Provided material:
....
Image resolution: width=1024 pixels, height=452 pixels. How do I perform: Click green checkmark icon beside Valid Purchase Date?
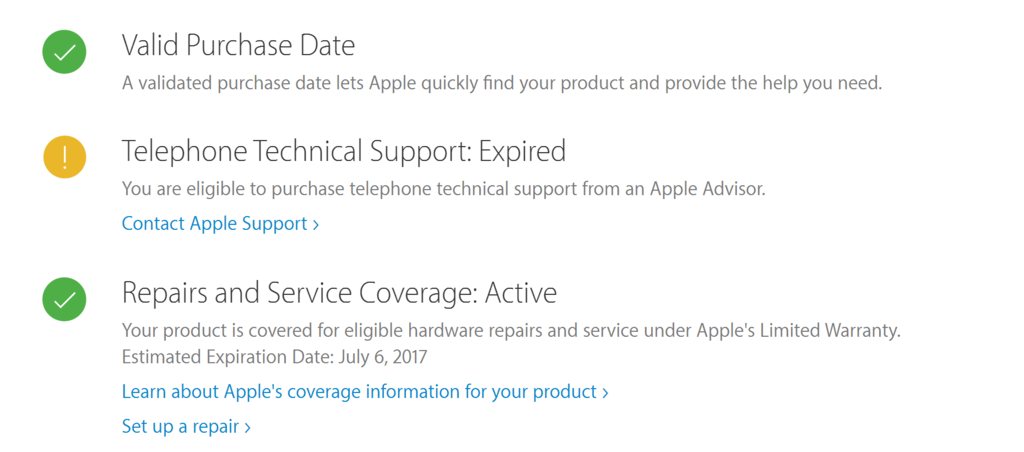pyautogui.click(x=65, y=52)
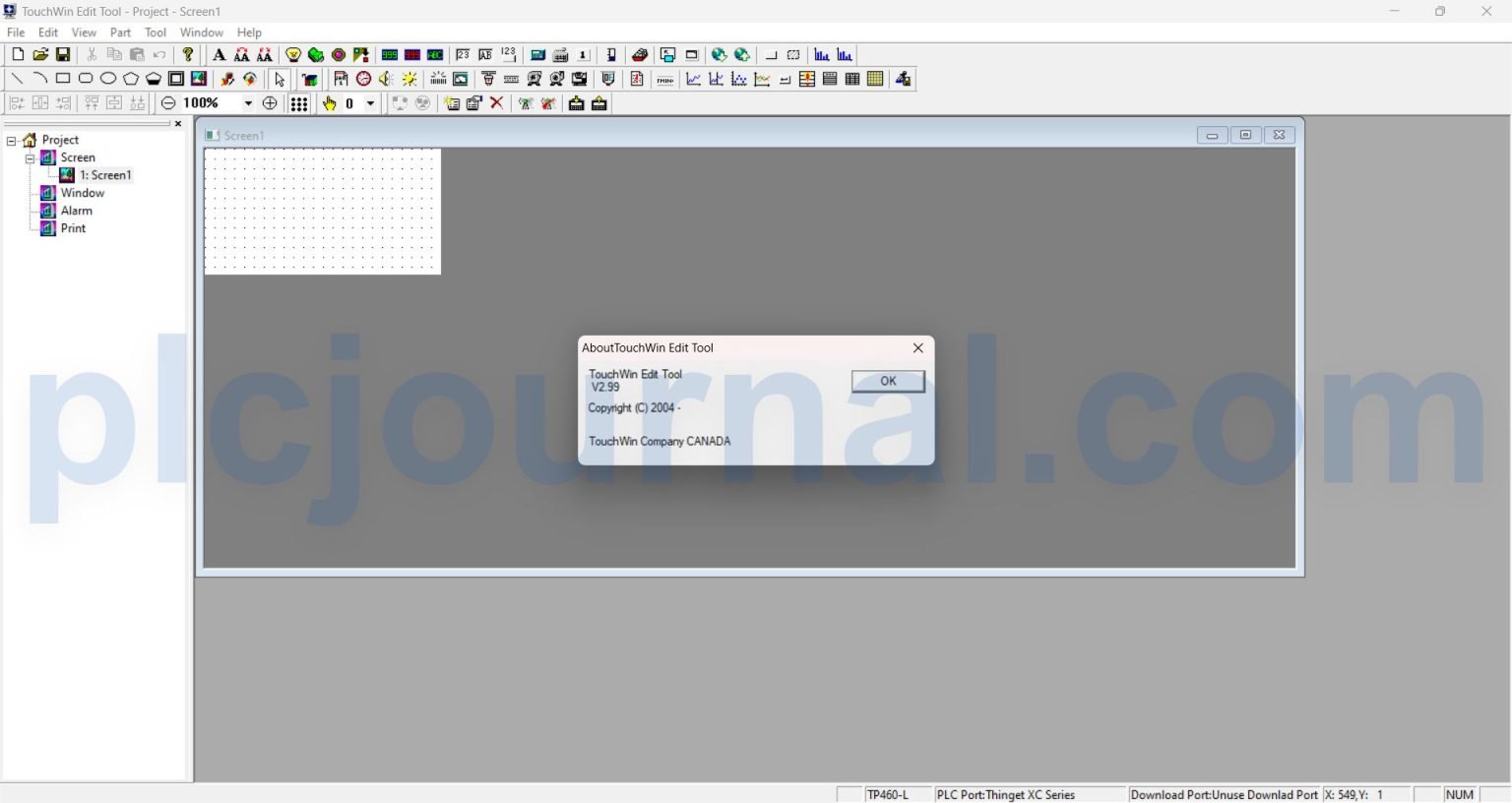Collapse the Screen tree node
This screenshot has width=1512, height=803.
pyautogui.click(x=31, y=157)
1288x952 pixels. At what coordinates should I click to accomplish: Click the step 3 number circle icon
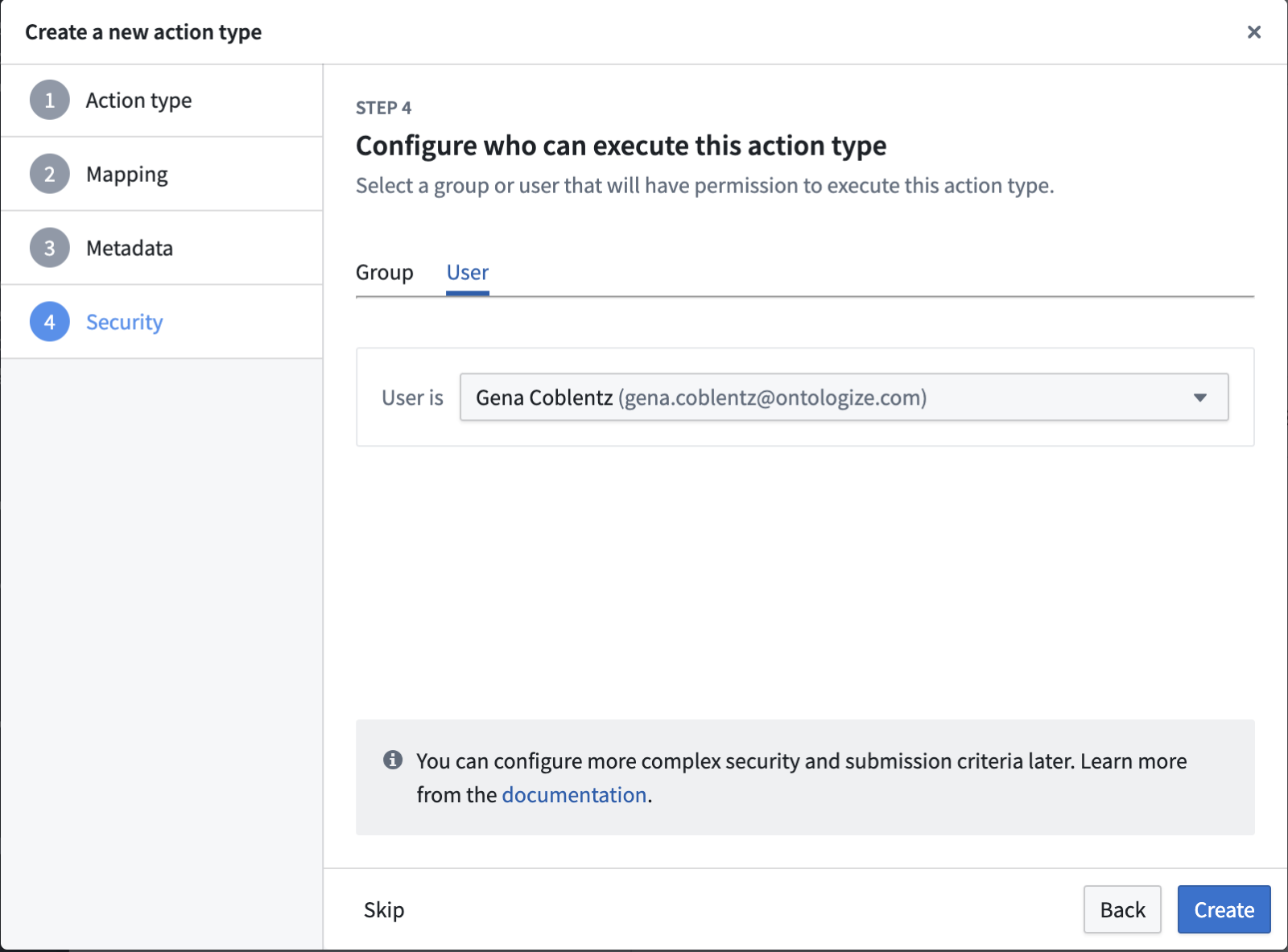coord(50,248)
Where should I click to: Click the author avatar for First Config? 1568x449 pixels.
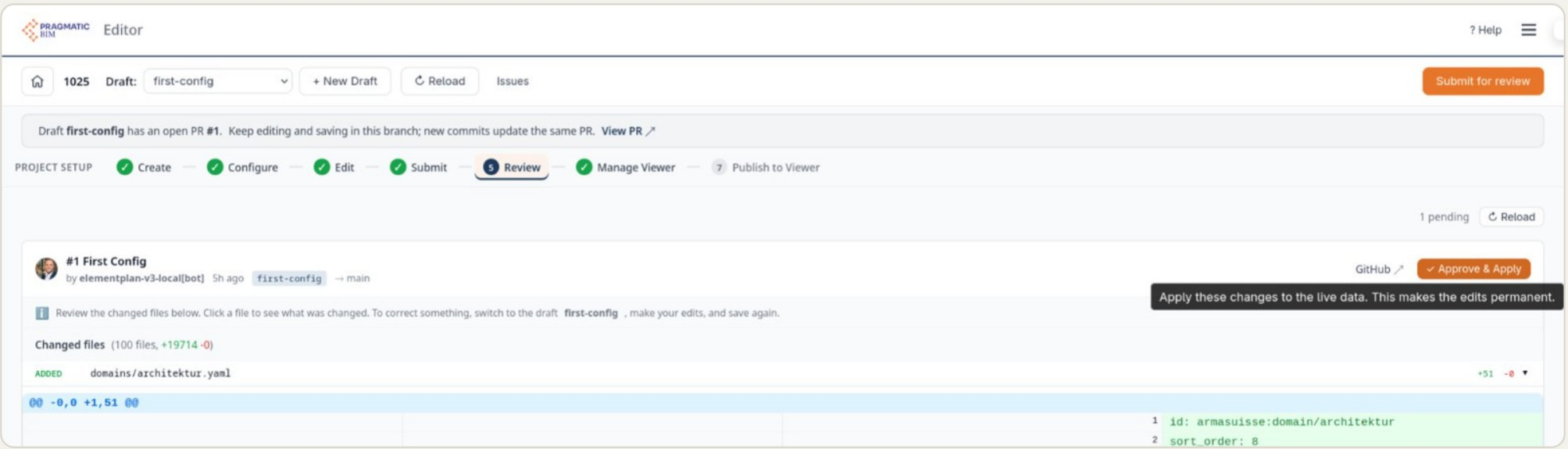pos(46,269)
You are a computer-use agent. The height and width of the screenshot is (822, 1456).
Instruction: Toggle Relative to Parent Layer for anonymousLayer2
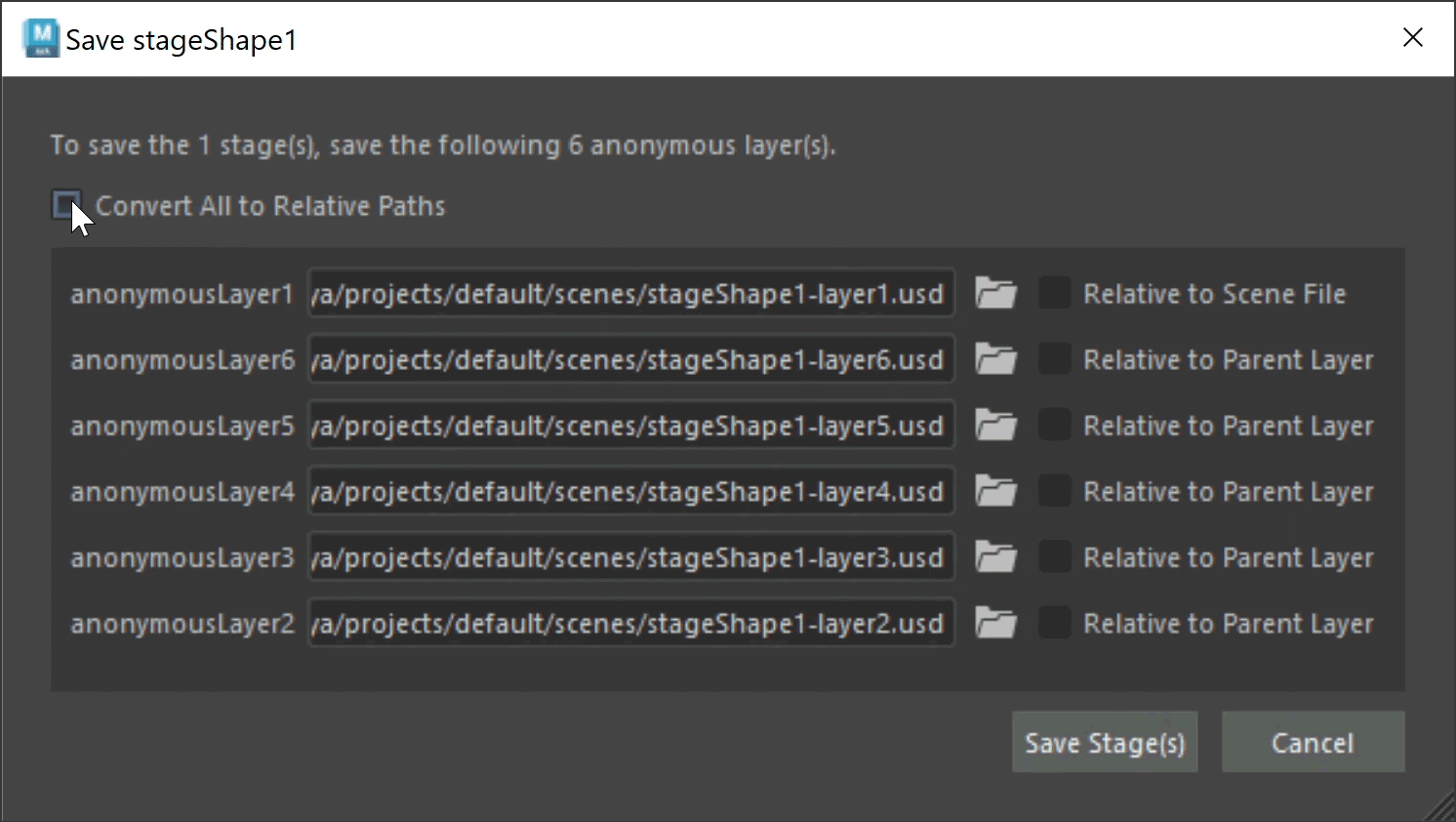tap(1054, 622)
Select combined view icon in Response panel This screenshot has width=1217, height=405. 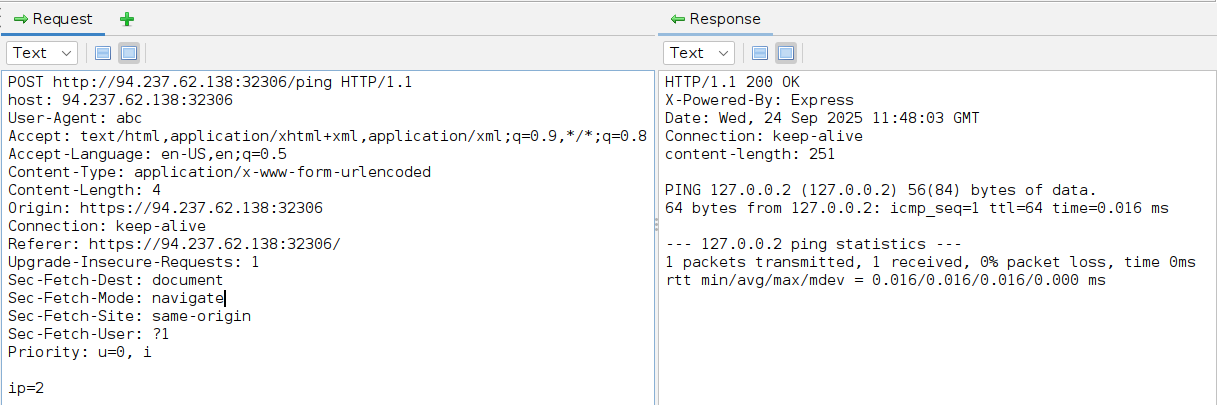coord(785,53)
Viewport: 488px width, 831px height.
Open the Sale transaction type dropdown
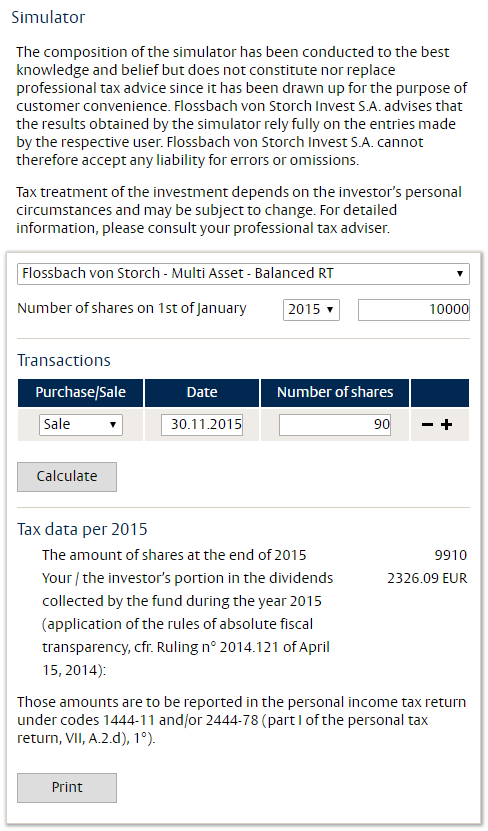(81, 425)
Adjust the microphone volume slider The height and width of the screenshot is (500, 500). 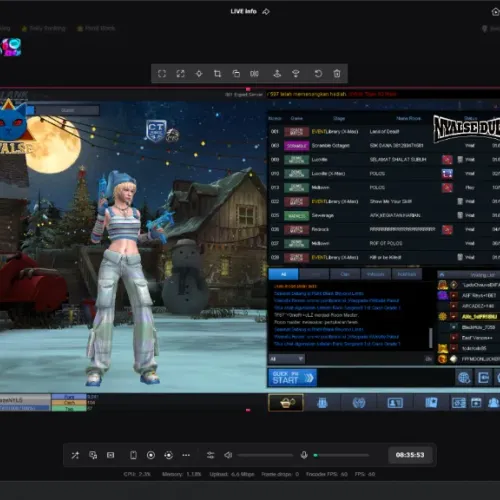(x=341, y=455)
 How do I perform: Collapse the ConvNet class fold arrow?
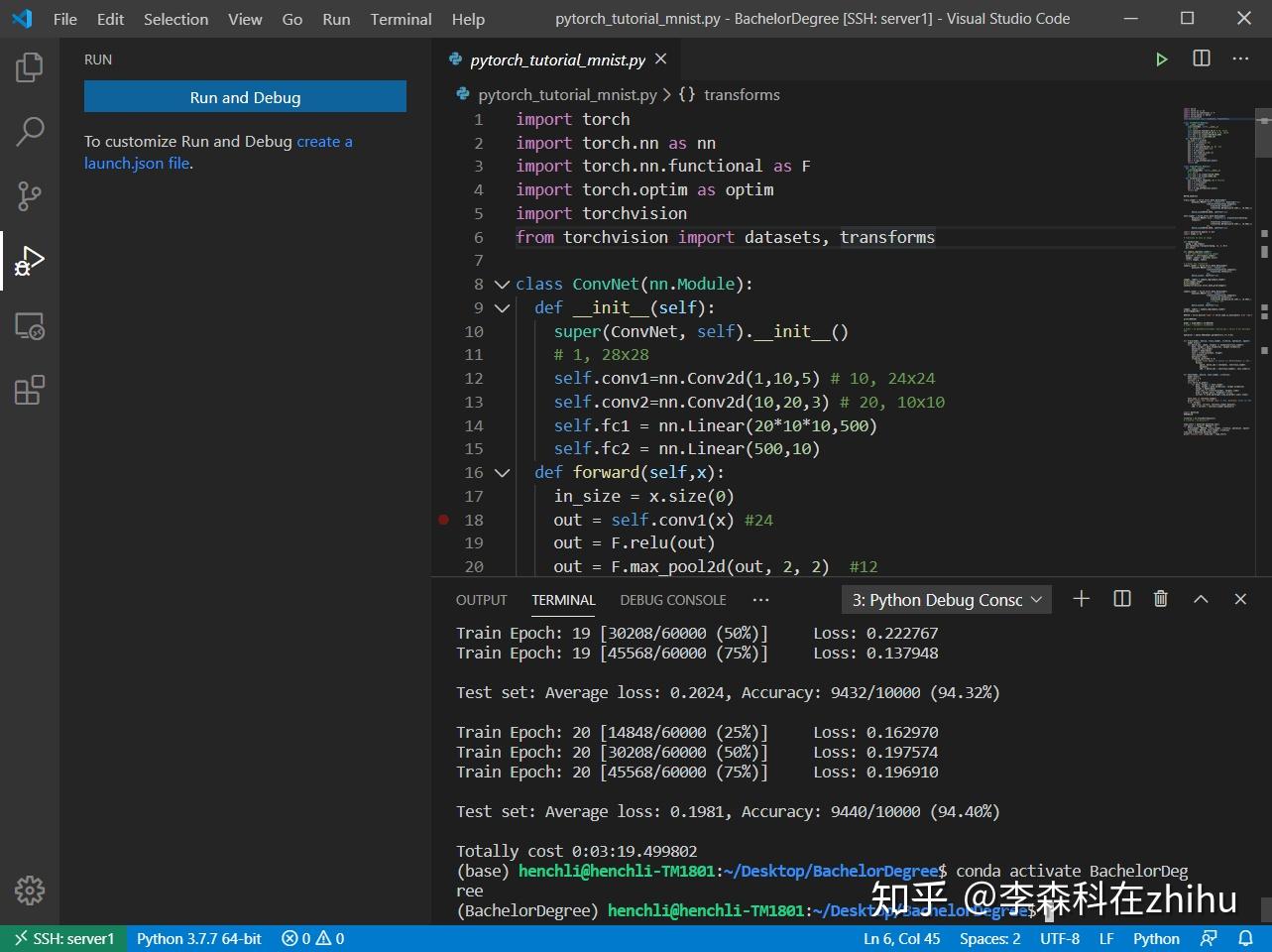pyautogui.click(x=502, y=285)
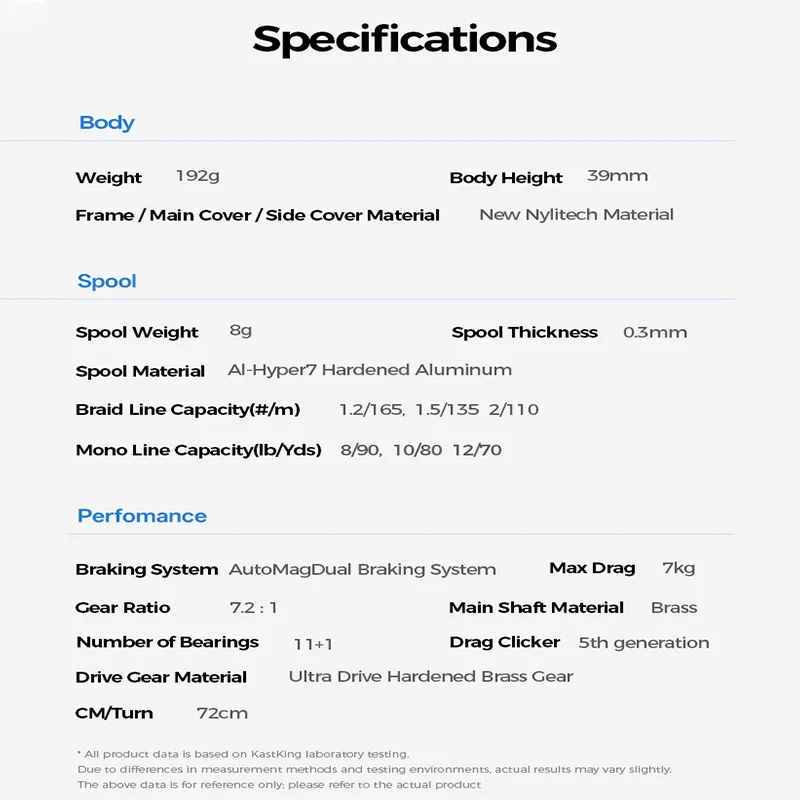Click Al-Hyper7 Hardened Aluminum text
This screenshot has height=800, width=800.
370,370
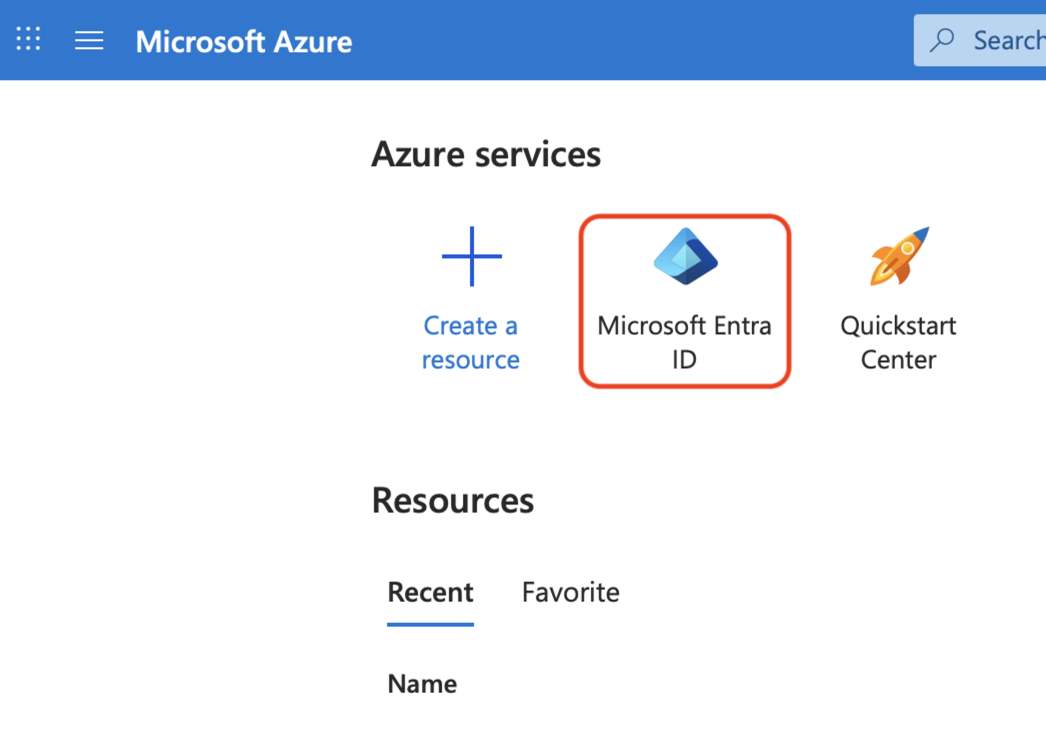Click the Create a resource link

click(x=470, y=342)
....
Assignment: Which lines run from the one that holds "How do I perform: Collapse" to the final line of the records above? Return them exactly, and skip the pictures.

Your solution:
 How do I perform: Collapse the ConvNet class fold arrow?
pyautogui.click(x=502, y=285)
Click Al-Hyper7 Hardened Aluminum text
This screenshot has height=800, width=800.
370,370
Click the Create a resource link

click(x=470, y=342)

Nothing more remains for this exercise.